Replay UDP Packet Capture

sniffing playback

I have a UDP packet capture which was streamed from Port1 on IP1 to Port2 on IP2 on network N1. I need to replay these packets on another network N2 from Port3 on IP3 to Port4 on IP4.

I need to know what software to use in order to do this and how I would go about replaying these packets so that I can detect/capture them again in N2.

So far, I've tried strictly replaying these packets using a program called Colasoft Packet Player, with little luck.
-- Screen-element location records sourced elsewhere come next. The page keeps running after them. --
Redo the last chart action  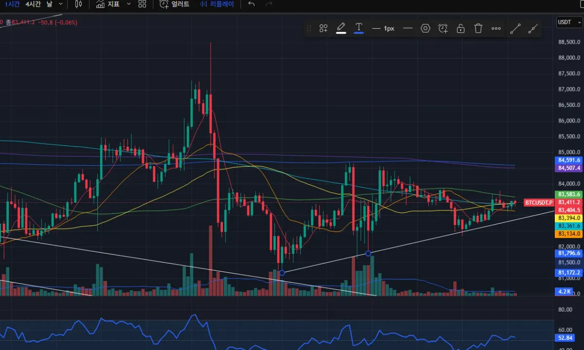[269, 4]
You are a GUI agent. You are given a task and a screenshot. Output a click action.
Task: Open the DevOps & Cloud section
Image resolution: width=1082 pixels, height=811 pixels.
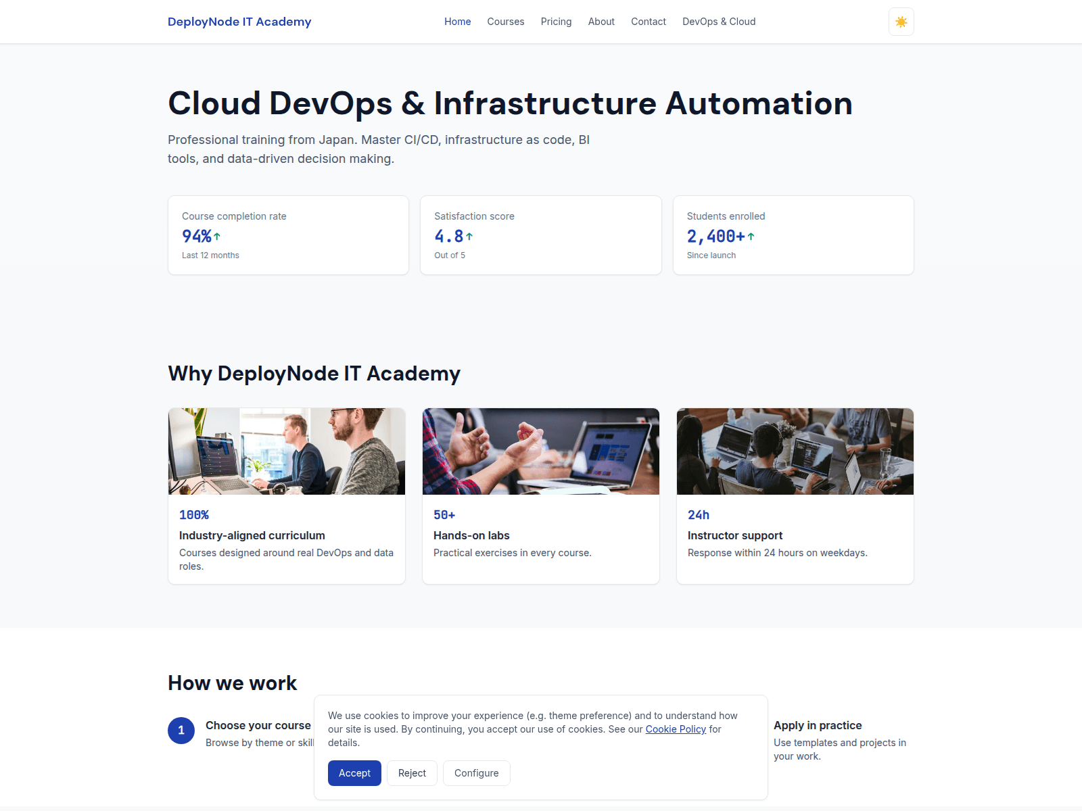[x=719, y=21]
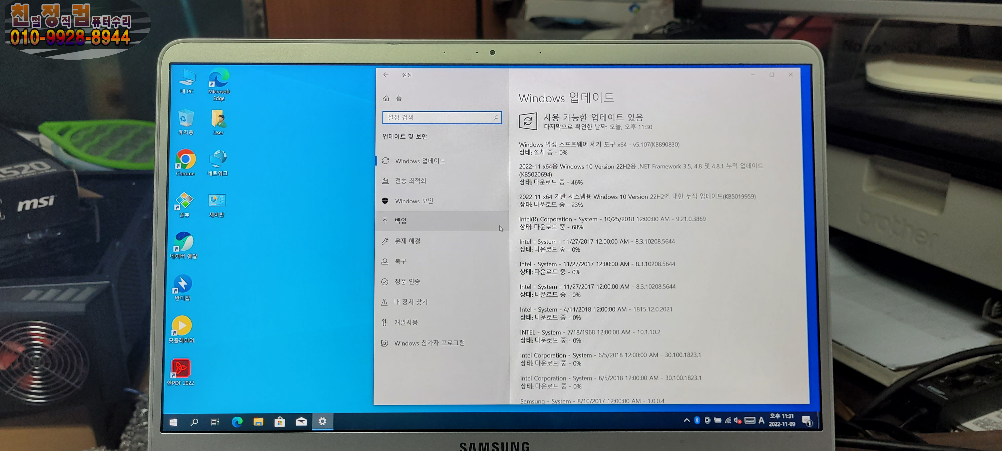This screenshot has height=451, width=1002.
Task: Expand hidden system tray icons chevron
Action: (x=687, y=420)
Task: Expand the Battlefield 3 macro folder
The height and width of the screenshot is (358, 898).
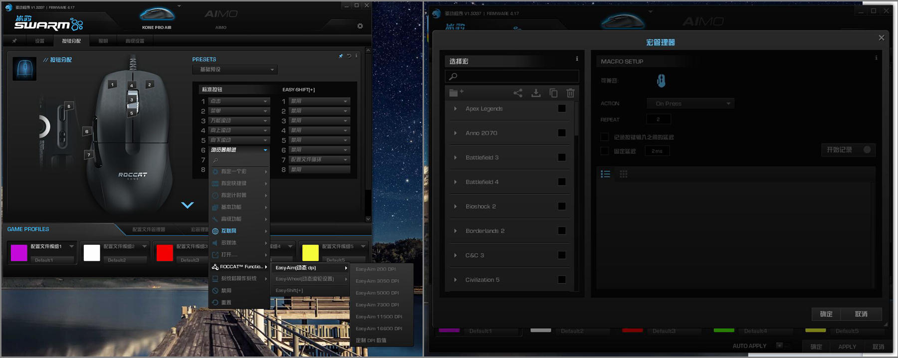Action: (455, 158)
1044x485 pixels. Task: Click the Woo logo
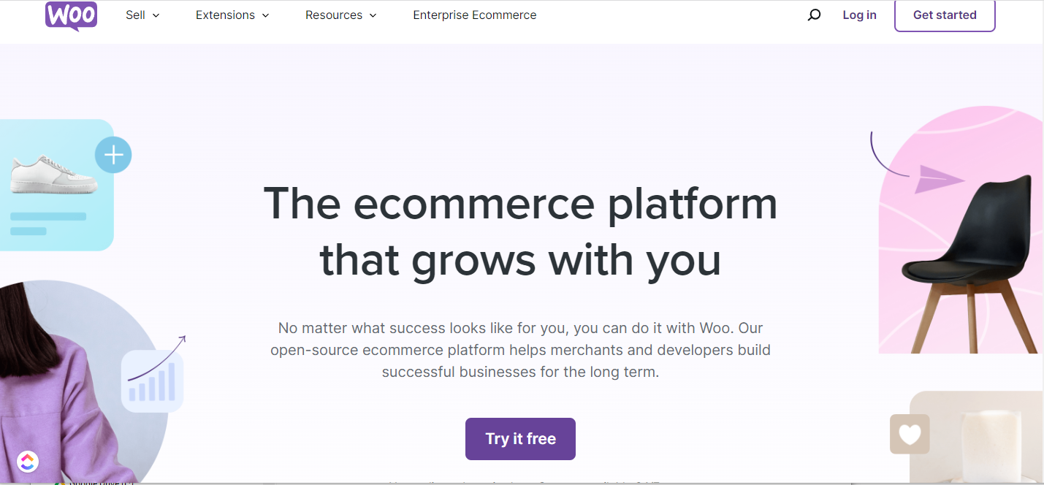point(70,15)
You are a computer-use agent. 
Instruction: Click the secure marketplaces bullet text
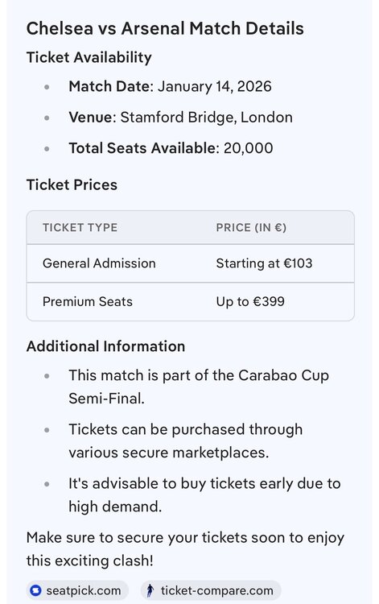click(x=185, y=441)
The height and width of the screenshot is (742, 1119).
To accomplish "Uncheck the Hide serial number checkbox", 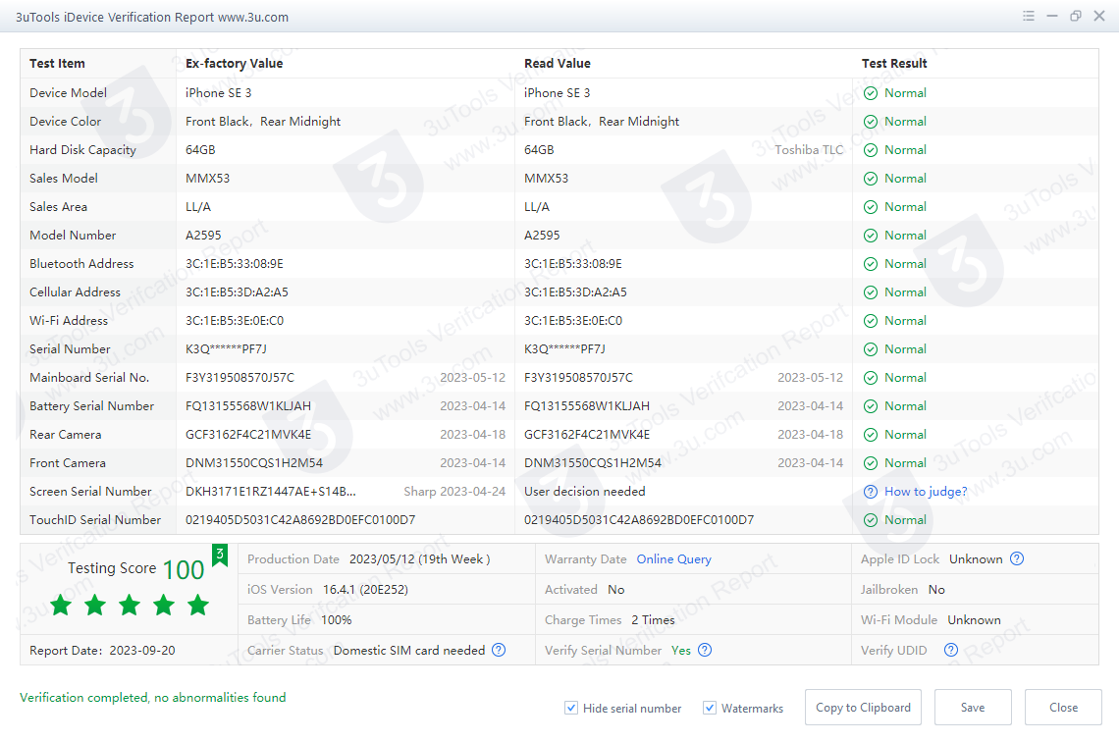I will click(x=571, y=708).
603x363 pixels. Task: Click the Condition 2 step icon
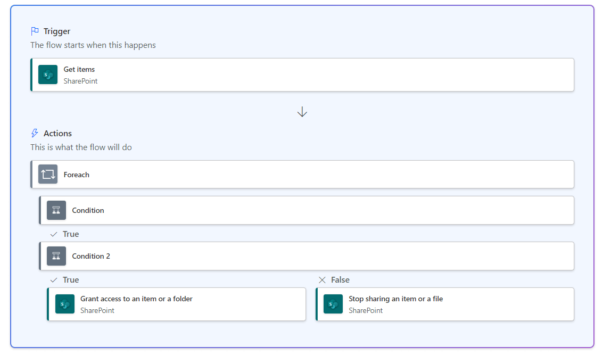[56, 256]
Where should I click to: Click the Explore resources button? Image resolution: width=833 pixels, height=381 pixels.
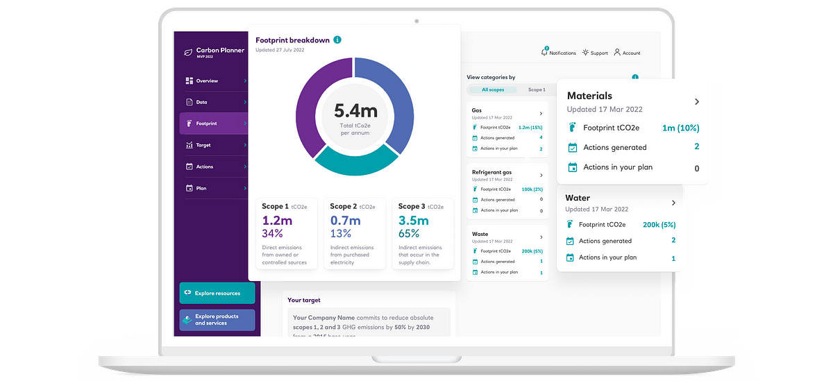point(217,294)
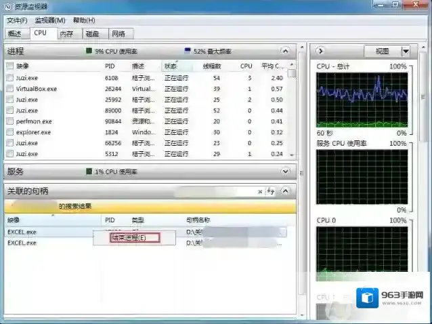
Task: Check the VirtualBox.exe process checkbox
Action: [9, 89]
tcpreplay (http://tcpreplay.synfin.net) would also appear be able to do what you want, maybe in a single step using the tcprelat-edit program, but I haven't personally run this software.

From the tcpreplay-edit overview:

tcpreplay has evolved quite a bit over the years. In the 1.x days, it merely read packets and sent then back on the wire. In 2.x, tcpreplay was enhanced significantly to add various rewriting functionality but at the cost of complexity, performance and bloat. Now in 3.x, tcpreplay has returned to its roots to be a lean packet sending machine and the editing functions have moved to tcprewrite and a powerful tcpreplay-edit which combines the two.

Since tcpreplay-edit includes all the functionality of both tcpreplay and tcprewrite please see those wiki pages for how to use tcpreplay-edit.


BitTwist (http://bittwist.sourceforge.net) should be able to do what you want.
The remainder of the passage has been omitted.